Within a single row, a value is mapped by a column family and a qualifier (in terms of key/value store
concept). Value might be anything castable to string (JSON objects, data structures, XML, etc).

In the example below, ``key11``, ``key12``, ``key21``, etc. - are the qualifiers. Obviously, ``column1``,
``column2`` and ``column3`` are column families.

Column families must be composed of printable characters. Qualifiers can be made of any arbitrary bytes.

Table rows are identified by row keys - unique identifiers (UID or so called primary key). In the example
below, ``my-key-1`` is the row key (UID).

То recap all what's said above, HBase maps (row key, column family, column qualifier and timestamp) to a
value.

.. code-block:: python

t.insert(
'my-key-1',
{
'column1': {'key11': 'value 11', 'key12': 'value 12',
'key13': 'value 13'},
'column2': {'key21': 'value 21', 'key22': 'value 22'},
'column3': {'key32': 'value 31', 'key32': 'value 32'}
}
)

**Dataset excerpts**
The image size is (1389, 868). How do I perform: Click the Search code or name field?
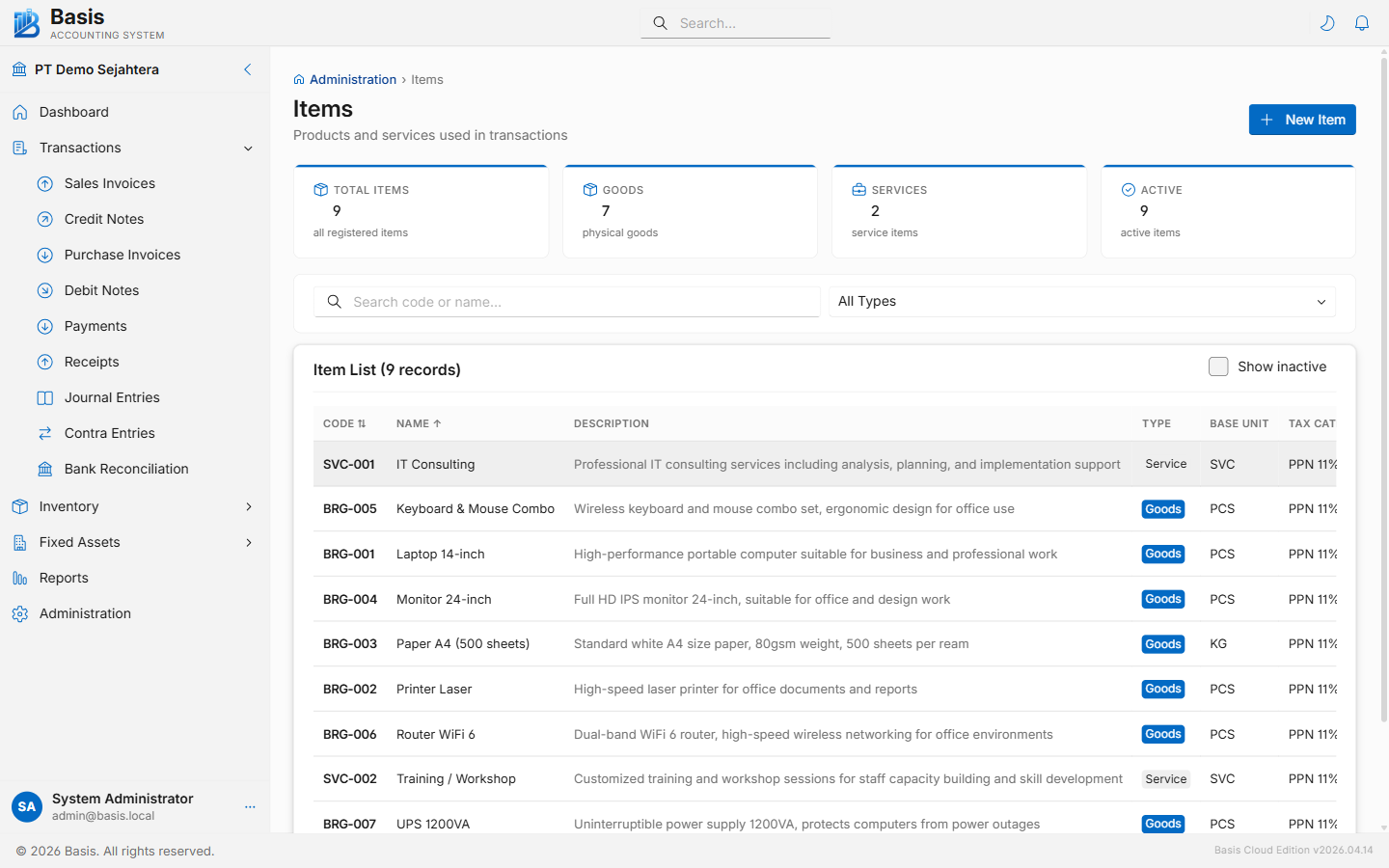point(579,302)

==

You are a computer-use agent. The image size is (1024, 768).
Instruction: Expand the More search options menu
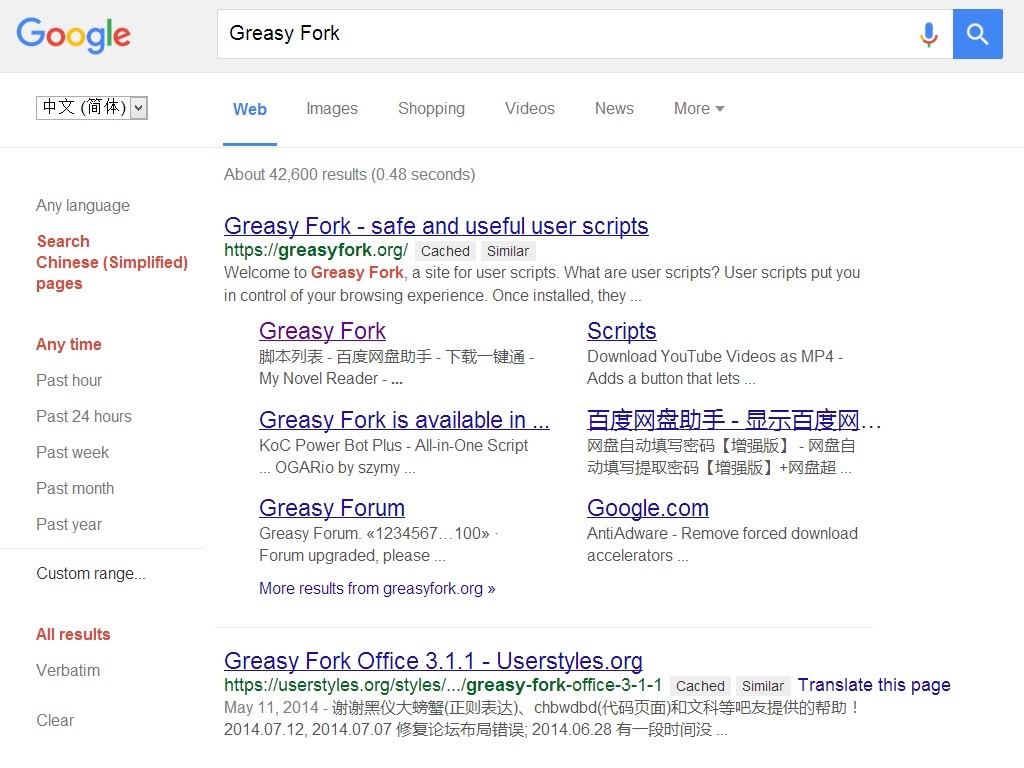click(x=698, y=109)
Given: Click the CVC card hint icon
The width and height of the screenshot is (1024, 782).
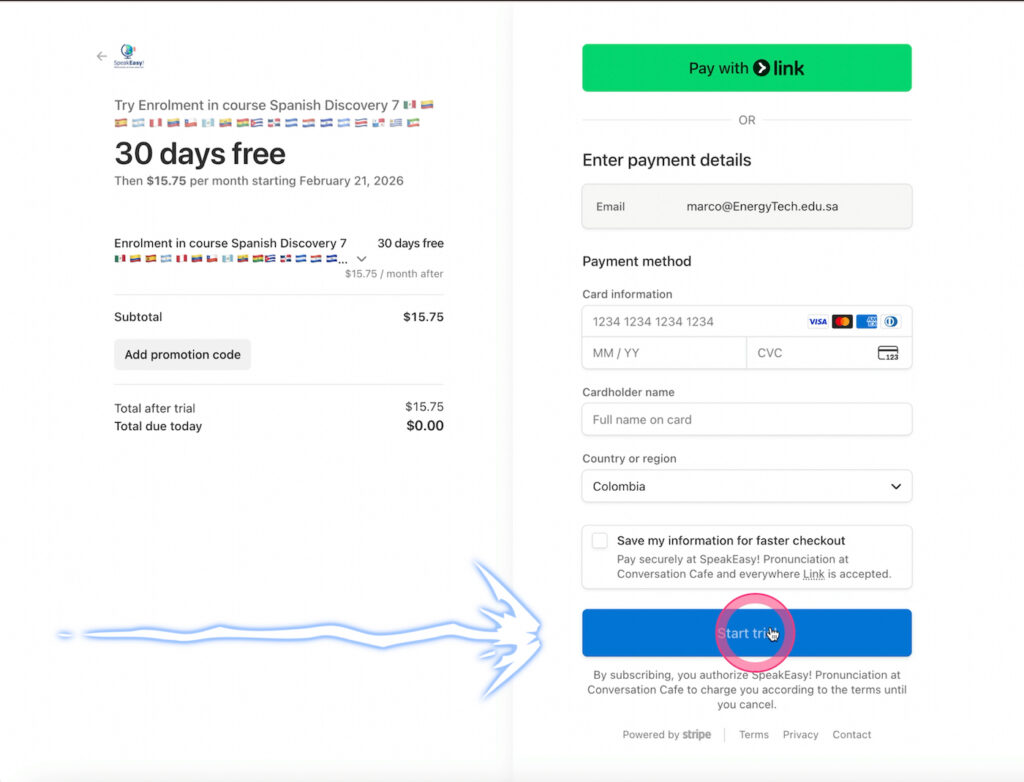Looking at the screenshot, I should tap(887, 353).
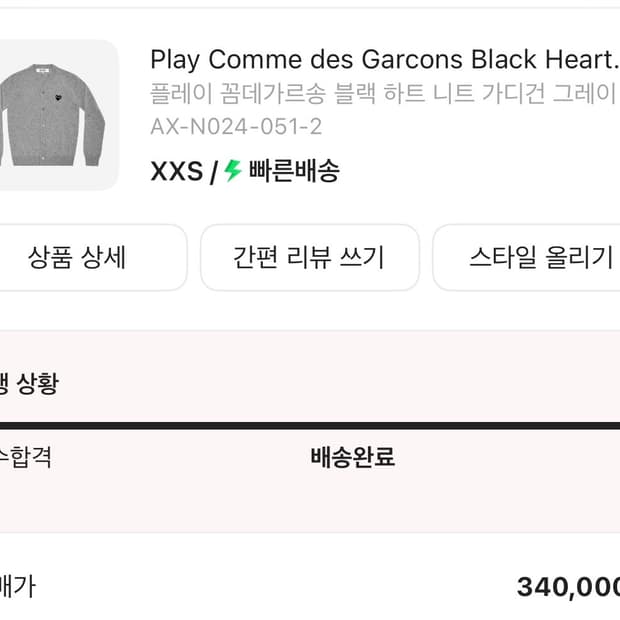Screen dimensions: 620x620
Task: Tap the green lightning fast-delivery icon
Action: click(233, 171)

**Activity**
In the HBase text, which items together does HBase map to a value? List every one.

**Task response**
Row key, column family, column qualifier, and timestamp.